One of the most serious problems a payment system can have is to double charge a customer. When we design the payment system, it is important to guarantee that the payment system executes a payment order exactly-once.

At the first glance, exactly-once delivery seems very hard to tackle, but if we divide the problem into two parts, it is much easier to solve. Mathematically, an operation is executed exactly-once if:

1. It is executed at least once.
2. At the same time, it is executed at most once.

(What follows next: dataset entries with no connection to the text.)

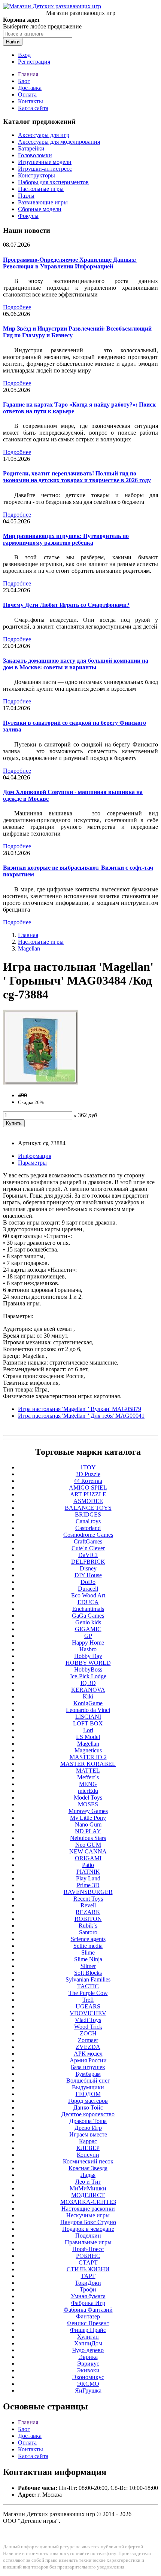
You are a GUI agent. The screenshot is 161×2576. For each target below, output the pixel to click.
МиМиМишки (88, 2188)
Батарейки (31, 148)
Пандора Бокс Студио (88, 2222)
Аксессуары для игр (43, 135)
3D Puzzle (88, 1474)
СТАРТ (88, 2262)
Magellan (29, 948)
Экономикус (88, 2377)
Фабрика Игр (88, 2303)
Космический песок (88, 2161)
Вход (24, 55)
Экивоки (88, 2370)
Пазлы (26, 195)
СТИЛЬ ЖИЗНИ (88, 2269)
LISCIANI (88, 1716)
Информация (34, 1156)
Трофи (88, 2289)
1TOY (88, 1467)
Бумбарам (88, 2074)
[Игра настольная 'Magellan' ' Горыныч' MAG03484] (40, 1082)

We now explain how to implement at least once using retry and at most once using idempotency check.

Retry
Occasionally, we need to retry a payment transaction due to network errors or timeout. Retry provides the at-least-once guarantee. For example, as shown in Figure 10, the client tries to make a $10 payment, but the payment keeps failing due to a poor network connection. Considering the network condition might get better, the client retries the request and this payment finally succeeds at the fourth attempt.

Idempotency
From an API standpoint, idempotency means clients can make the same call repeatedly and produce the same result. 

For communication between clients (web and mobile applications) and servers, an idempotency key is usually a unique value that is generated by clients and expires after a certain period of time. A UUID is commonly used as an idempotency key and it is recommended by many tech companies such as Stripe and PayPal. To perform an idempotent payment request, an idempotency key is added to the HTTP header: <idempotency-key: key_value>.